Dataset entries:
==*==

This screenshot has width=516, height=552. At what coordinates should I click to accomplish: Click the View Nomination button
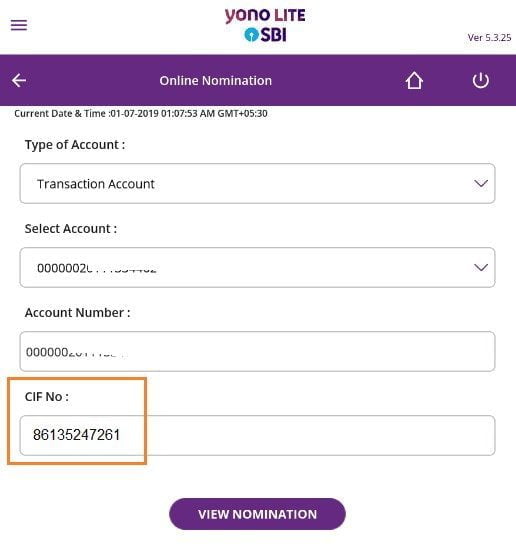(257, 514)
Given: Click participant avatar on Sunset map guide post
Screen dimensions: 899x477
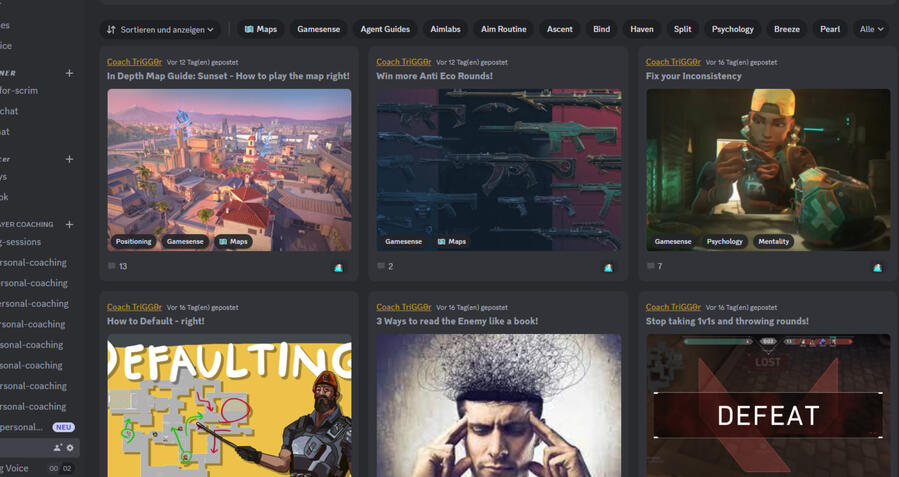Looking at the screenshot, I should click(x=338, y=268).
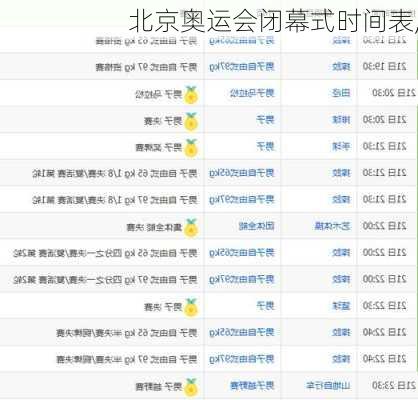This screenshot has height=400, width=418.
Task: Click the medal icon beside 团体全能 决赛
Action: (x=191, y=228)
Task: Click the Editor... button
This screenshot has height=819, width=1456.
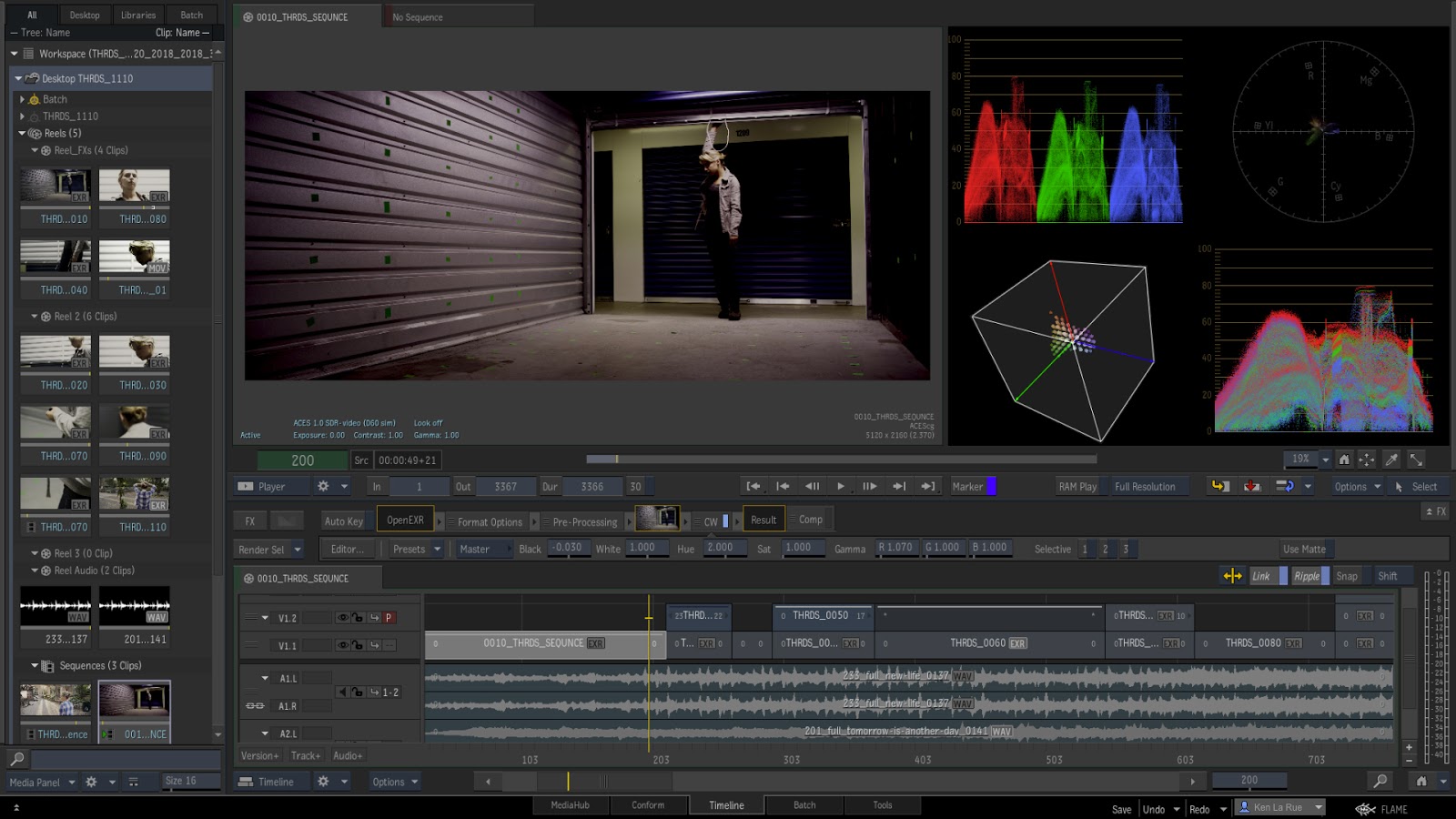Action: pyautogui.click(x=347, y=550)
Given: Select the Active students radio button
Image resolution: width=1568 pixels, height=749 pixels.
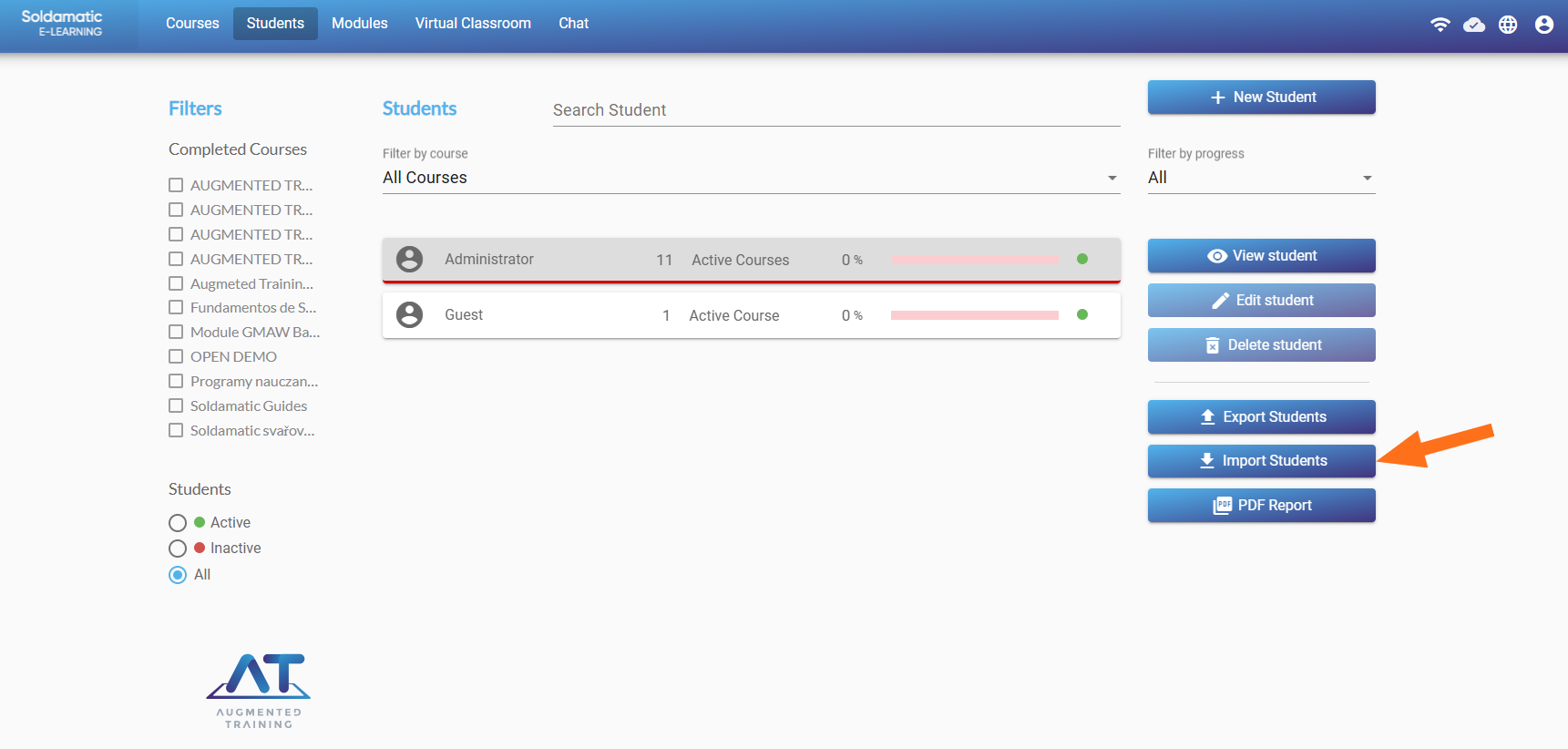Looking at the screenshot, I should coord(178,523).
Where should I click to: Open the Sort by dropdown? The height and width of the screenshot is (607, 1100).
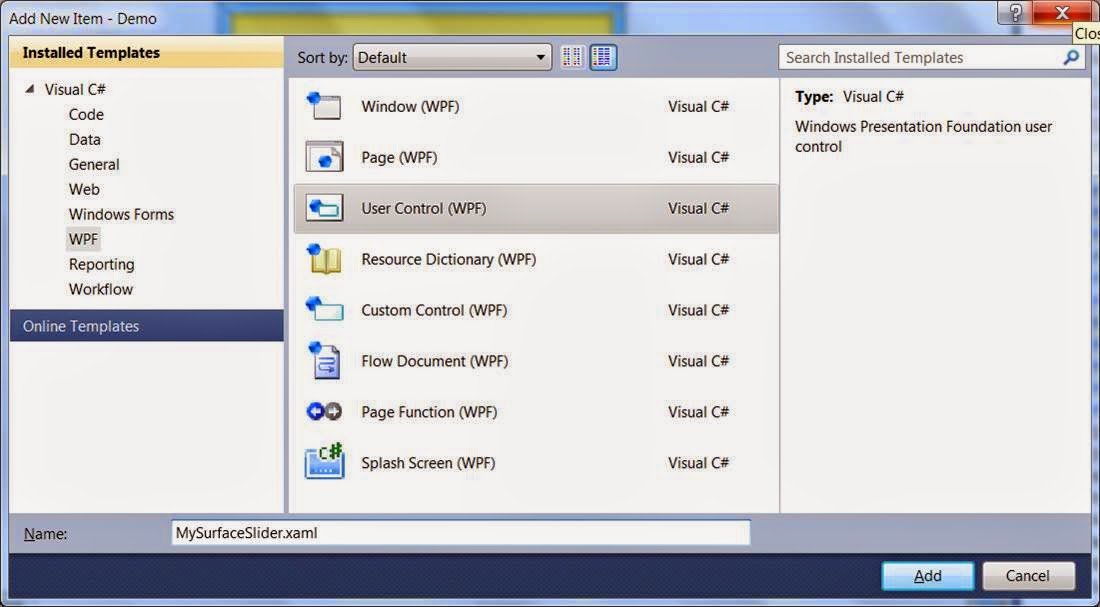click(540, 57)
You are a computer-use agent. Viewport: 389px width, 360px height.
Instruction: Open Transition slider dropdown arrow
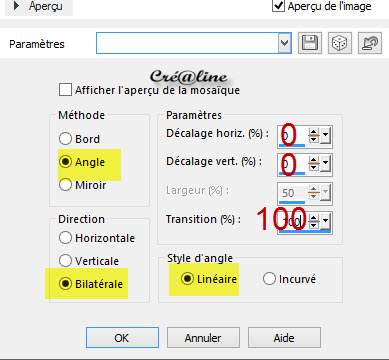click(x=326, y=221)
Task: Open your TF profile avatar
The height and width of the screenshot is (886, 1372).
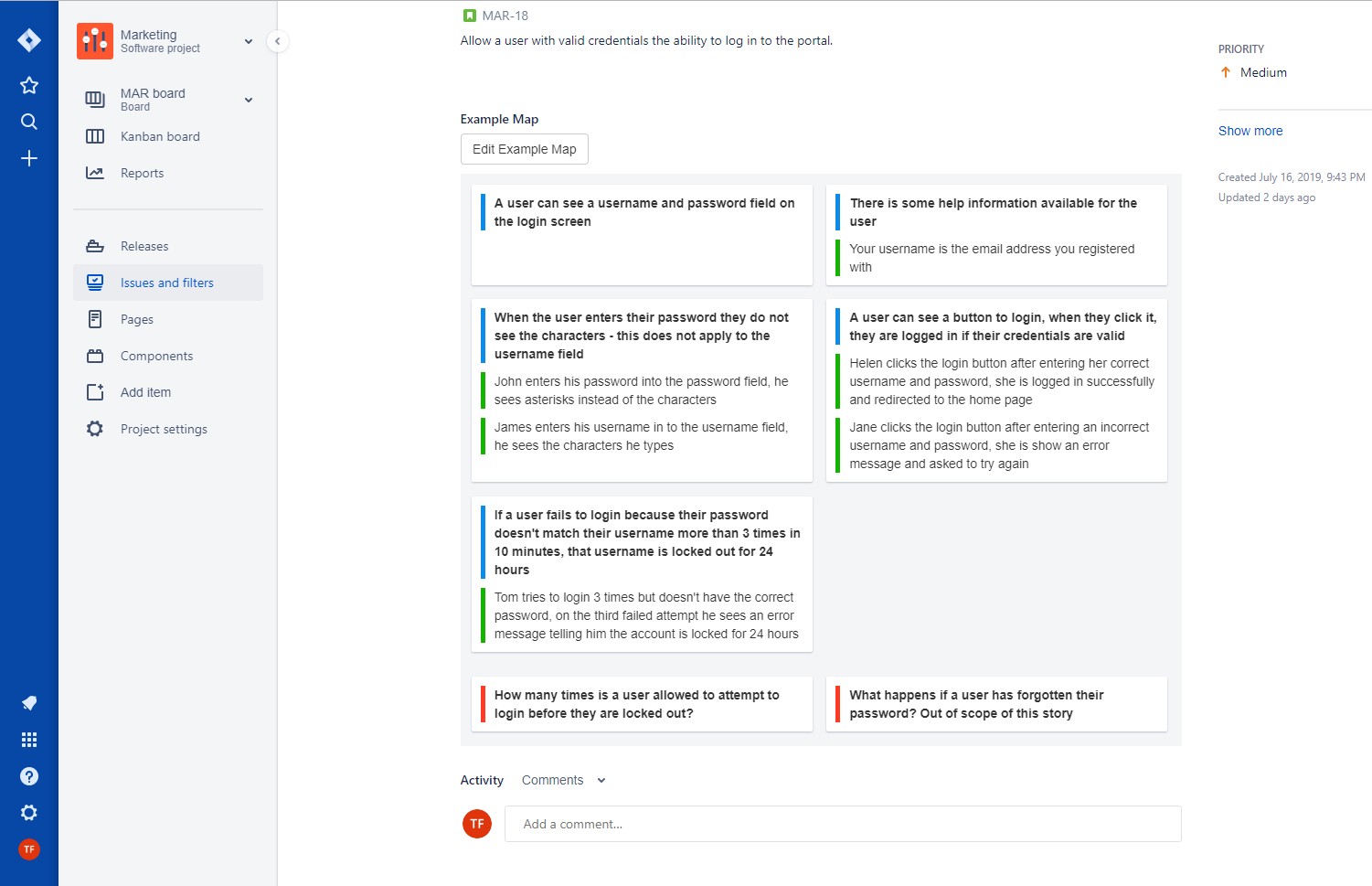Action: 28,849
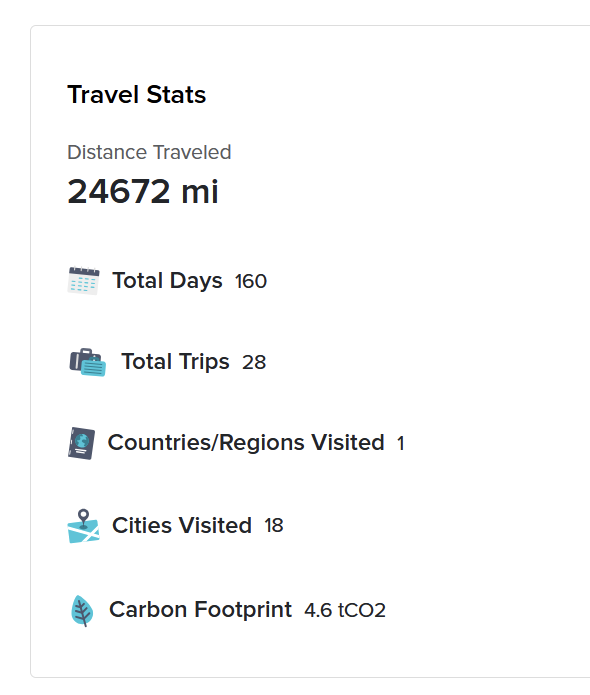
Task: Click the word Stats in the card title
Action: point(176,95)
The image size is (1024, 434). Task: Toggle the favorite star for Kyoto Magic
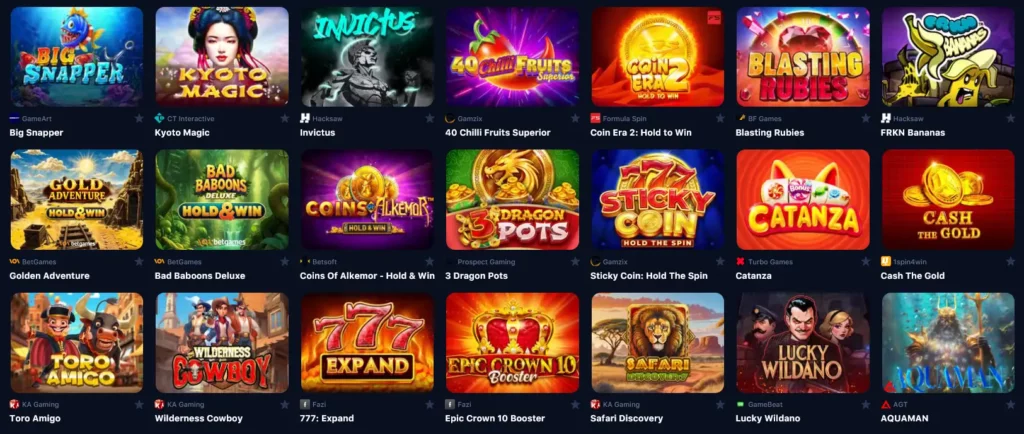(284, 119)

==*==

WORK REQUIRED: Copy every record exactly as it appears, apart from any pictures.

RESPONSE TO THIS EXERCISE:
This screenshot has width=516, height=552. At what coordinates should I click to accomplish: Click the View Nomination button
(257, 514)
Given: Click participant avatar on Sunset map guide post
Screen dimensions: 899x477
Looking at the screenshot, I should click(x=338, y=268).
This screenshot has height=400, width=418.
Task: Click the medal icon beside 团体全能 决赛
Action: (x=191, y=228)
Task: Click the Editor... button
This screenshot has height=819, width=1456.
Action: pyautogui.click(x=347, y=550)
Given: Select the Active students radio button
Image resolution: width=1568 pixels, height=749 pixels.
Looking at the screenshot, I should coord(178,523).
Where should I click to: Open the Sort by dropdown? The height and width of the screenshot is (607, 1100).
click(540, 57)
You are a computer-use agent. Viewport: 389px width, 360px height.
Instruction: Open Transition slider dropdown arrow
click(x=326, y=221)
Task: Open your TF profile avatar
The height and width of the screenshot is (886, 1372).
Action: 28,849
Task: Click the word Stats in the card title
Action: point(176,95)
The image size is (1024, 434). Task: Toggle the favorite star for Kyoto Magic
(284, 119)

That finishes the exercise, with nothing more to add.